*The records:*
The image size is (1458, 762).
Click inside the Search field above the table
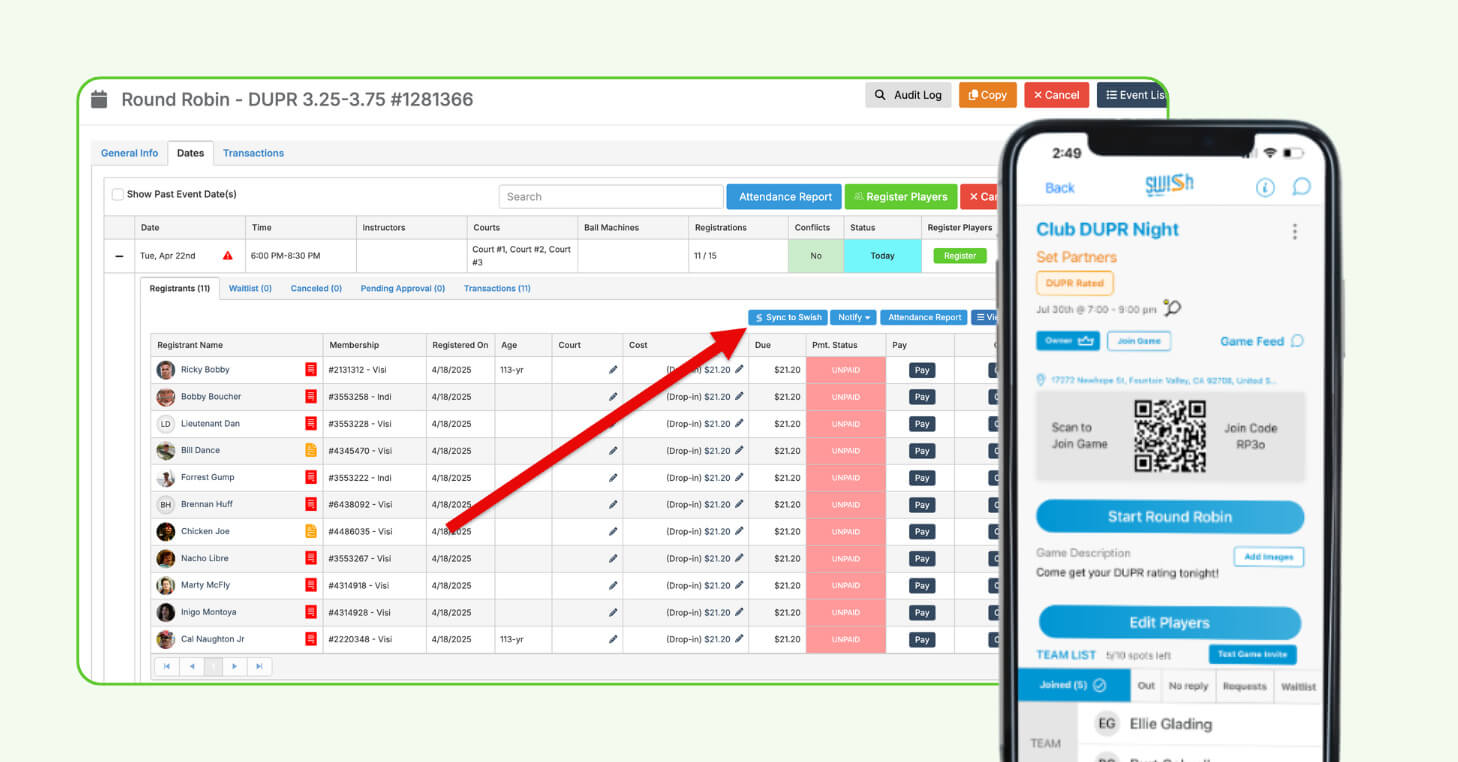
==
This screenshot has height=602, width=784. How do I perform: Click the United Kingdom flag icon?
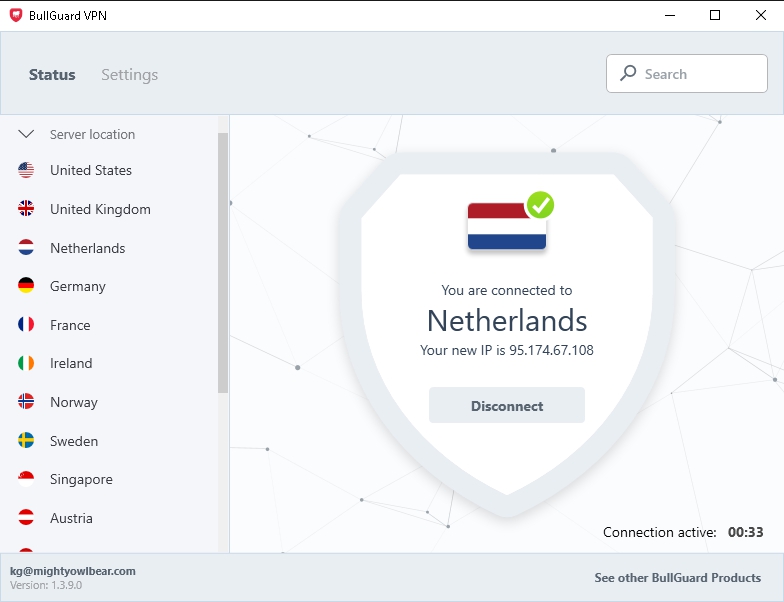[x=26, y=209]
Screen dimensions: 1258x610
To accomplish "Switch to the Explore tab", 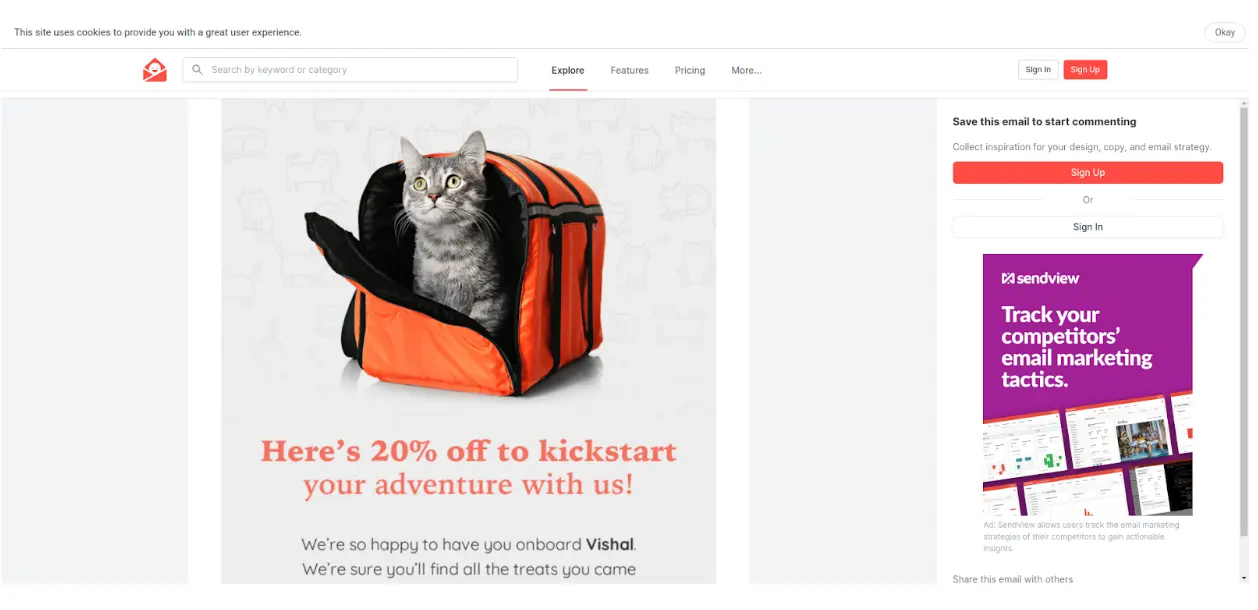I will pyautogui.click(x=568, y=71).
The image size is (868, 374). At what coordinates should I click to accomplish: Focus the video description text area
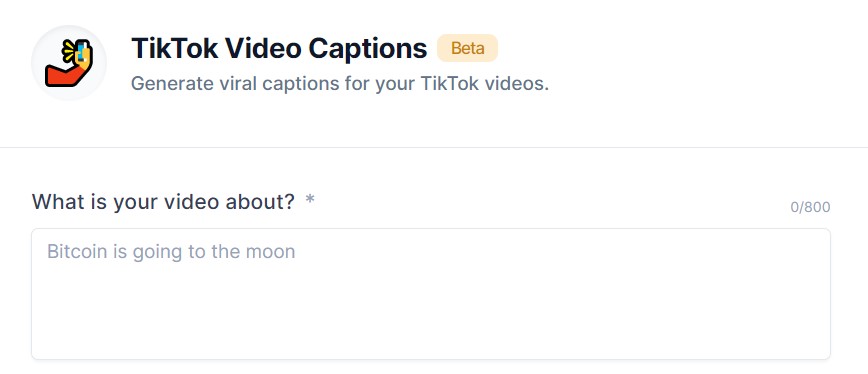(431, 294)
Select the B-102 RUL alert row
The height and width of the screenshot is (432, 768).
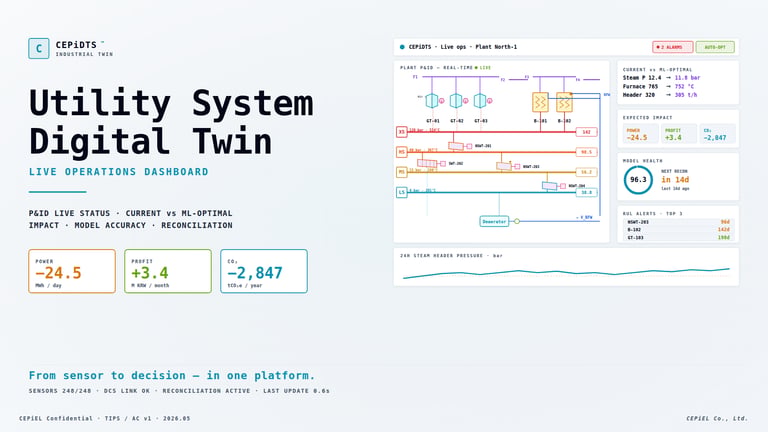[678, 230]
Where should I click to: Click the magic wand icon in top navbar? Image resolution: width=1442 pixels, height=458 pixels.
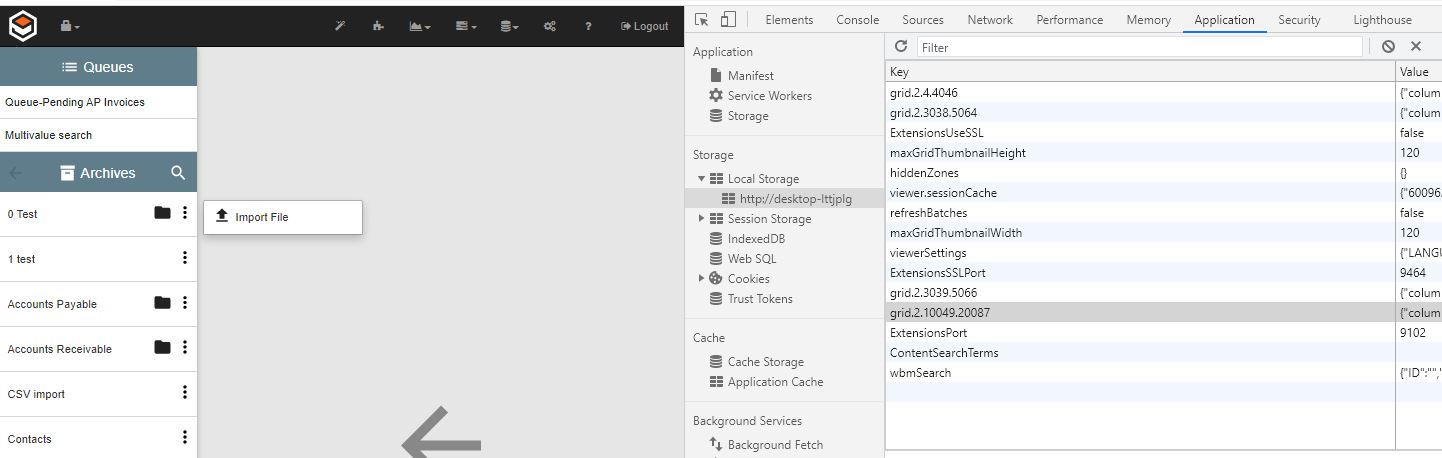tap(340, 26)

*Exercise:*
Retype the portion of the data above that starts on the line with "The image size is (1458, 762)." and finishes on the line with "Click inside the Search field above the table", including both of those lines.

*Your solution:*
The image size is (1458, 762).
Click inside the Search field above the table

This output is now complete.